The company launched its reduced-gluten flour, GoodWheat​, in limited quantities at the beginning of 2020 and quickly sold out as home baking starting to become a popular household activity during the pandemic.

According to Nielsen sales data, consumers spent 126% more on flour in March and 105% more in April this year as compared to 2019.

Although the company wasn’t able to take full advantage of the explosion in home baking caused by quarantine measures and restaurant closures due to supply constraints, it does expect the business to be “net positive”​ by the end of this year as the company activates new distribution agreements in the US, China, Israel, and Europe, said Plavan.

“Although it is true that we are 30 to 90 days behind in our original target dates for completion of definitive agreements… we're actively preparing for and advancing into these channels in parallel with the finalization of our definitive agreements in order to begin generating revenues as soon as possible,”​ he said.

GoodWheat

Milled from a unique variety of non-GMO wheat grown in the western US, the flour delivers increased fiber (10g), resistant starch (containing up to 94% amylose compared to 25-30% amylose in tradition wheat), reduced allergenic gluten, improved protein quality, and reduced calories compared to conventional wheat flour, according to the company.

"We talk mostly about the nutritional value of its high amylose to reduce gluten and low allergenicity profile but what's more is the way it tastes. It's truly delicious and exceptionally flavorful especially in pastas where the high amylose results in an al dente presentation,"​ said Plavan.

In the US, the company announced a partnership with North Dakota-based Three Farm Daughters​, a majority female-owned food company targeting moms who care about wholesome nutrition for their families, to introduce GoodWheat flour on the brand’s direct-to-consumer channel.

“Via this partnership our GoodWheat ingredients will be introduced in a number of food forms beginning with the introduction of high fiber, reduced calorie, reduced gluten, 100% wheat flour this fall,”​ said Plavan.

“Together we are developing a line of food products and snacks ​(such as flours, pastas, and crackers) that will offer delicious improved nutritional benefits rather than the empty calories offered by many wheat-based foods.”

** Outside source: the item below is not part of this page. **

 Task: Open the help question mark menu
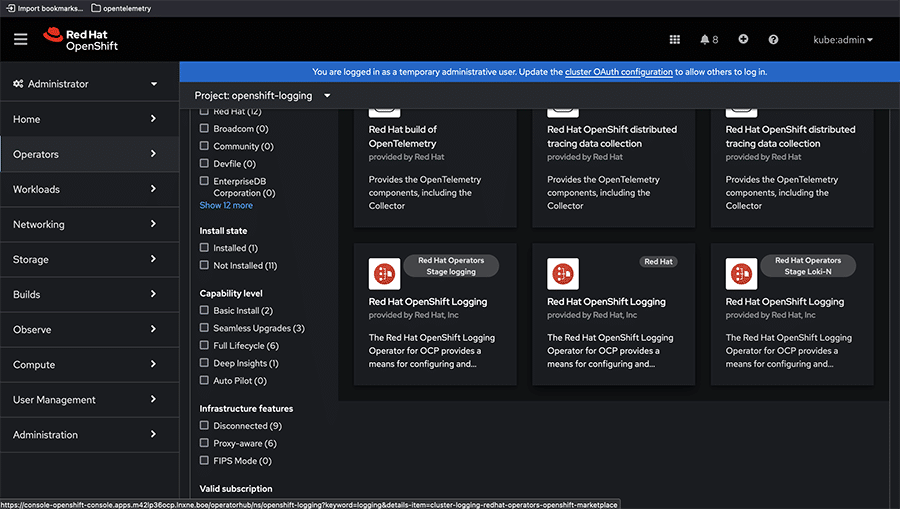(773, 40)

GoodHemp battles regulatory and supply chain challenges

Plavan noted that the company will substantially expand its GoodHemp business – a commercial pipeline of hemp seed varieties – with the pending acquisition of Industrial Seed Innovation, which will include the addition of new hemp seed varieties, Umpqua and Rogue.

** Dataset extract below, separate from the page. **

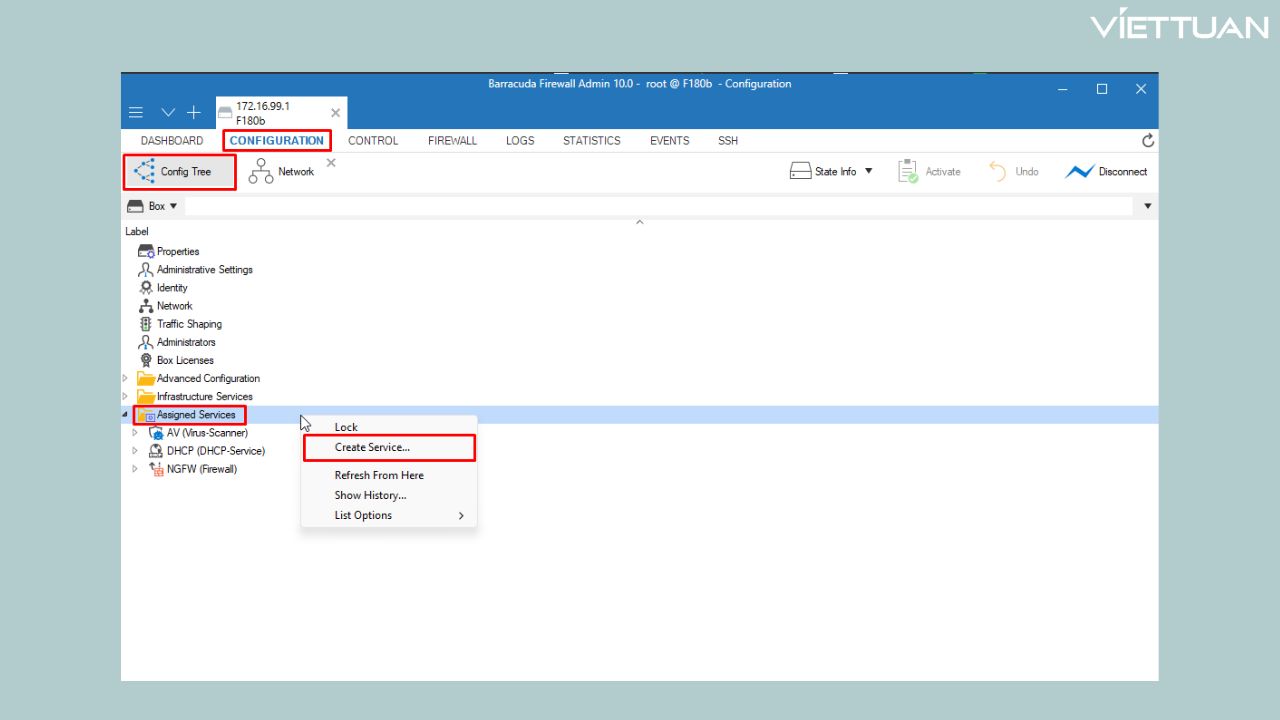Image resolution: width=1280 pixels, height=720 pixels.
Task: Open the Box dropdown selector
Action: click(x=152, y=206)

However, he added that Arcadia Biosciences, and the industry at large, has struggled to keep up with the gold rush of demand spurred by the passage of the 2018 Farm Bill.

“Without a doubt overall hemp seed sales in the US have not kept pace with the broad expectations that were established at the time of the 2018 Farm Bill nor as recently as the beginning of this year,”​ he said.

The absence of regulatory oversight from the FDA resulting in unsubstantiated health claims and “egregious mislabeling”​ has significantly hampered growth for the industry, said Plavan.

Additionally, many hemp farmers still have a surplus of seed from 2019 to sell, he said.

“These growers are mostly in the west and the Pacific northwest. Most of these growers will not buy additional seed until they have disposed of their existing biomass,”​ noted Plavan.

Many of these farmers, he said, intend to grow hemp seed in 2021, especially if FDA provides greater regulatory clarity.

It is clear to us that the establishment by the FDA of a regulatory framework will cause an immediate and catalytic ramp in hemp seed sales in the US as growers gain better visibility into offtake of their crops,”​ added Plavan.

Headwinds ease up in 2021, predicts CEO

Looking to next year, Plavan said, "We believe the probability that these headwinds will largely dissipate by 2021 is reasonably positive” ​and that “the prospect of reaching quarterly profitability by year's end remains realistic."